Echo the listing below word for word, leaving out the pictures.

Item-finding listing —

====

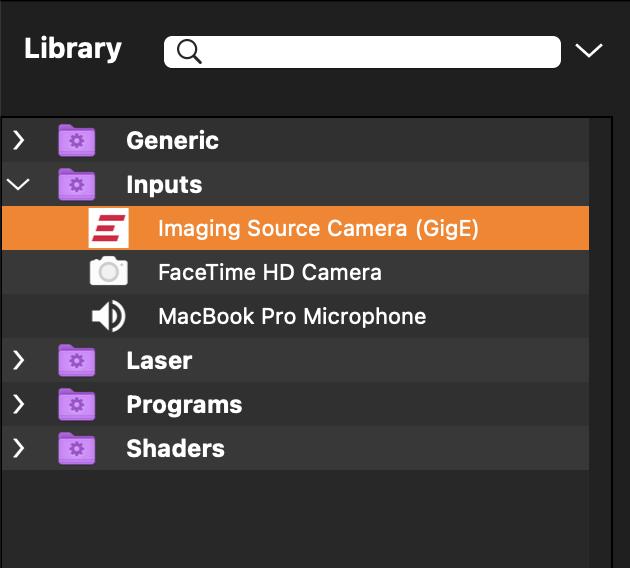This screenshot has width=630, height=568.
Task: Click the Inputs purple folder icon
Action: 76,184
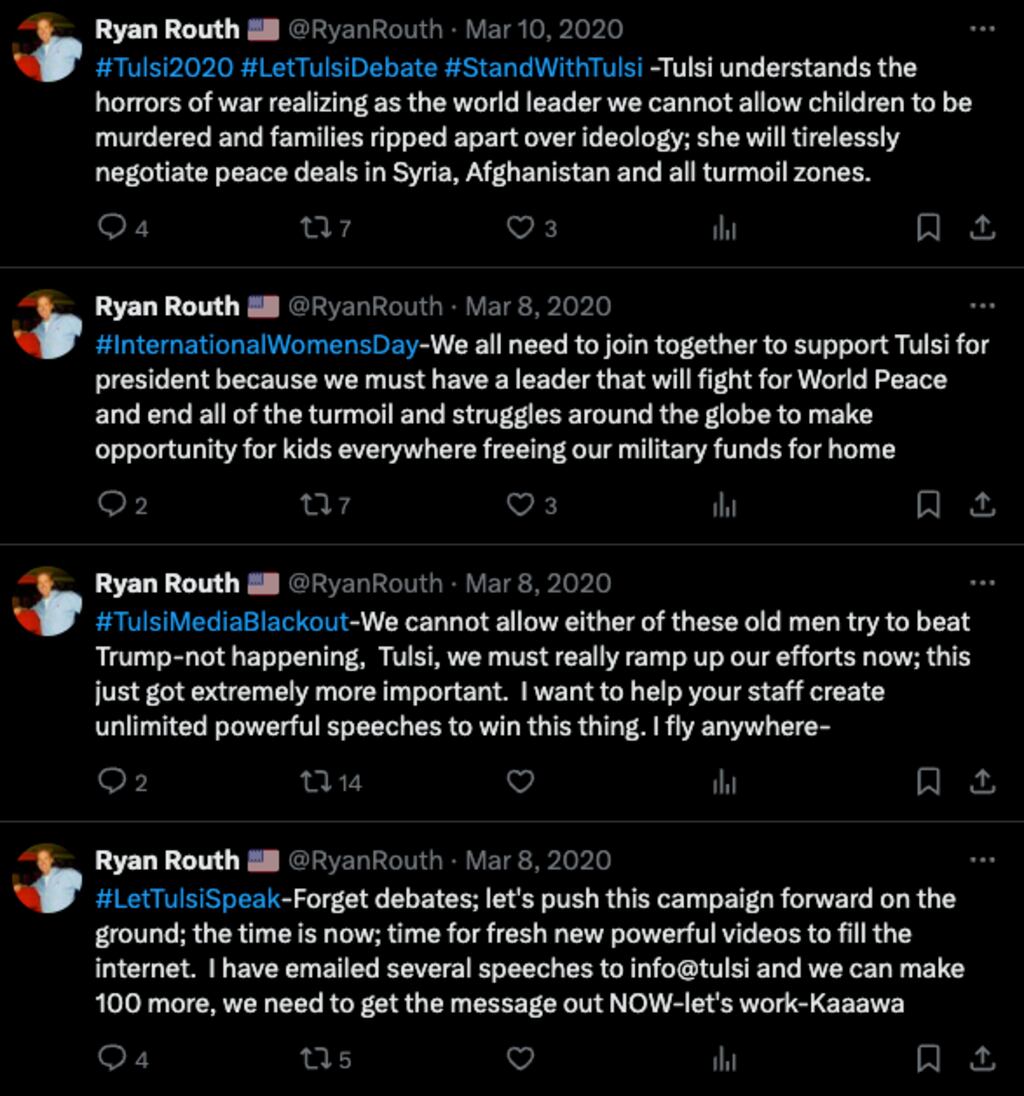Open the #Tulsi2020 hashtag
Screen dimensions: 1024x1096
163,68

====

SOLUTION TO THE EXERCISE —
This screenshot has width=630, height=568.
Task: Click the Inputs purple folder icon
Action: 76,184
Open the #Tulsi2020 hashtag
Screen dimensions: 1024x1096
163,68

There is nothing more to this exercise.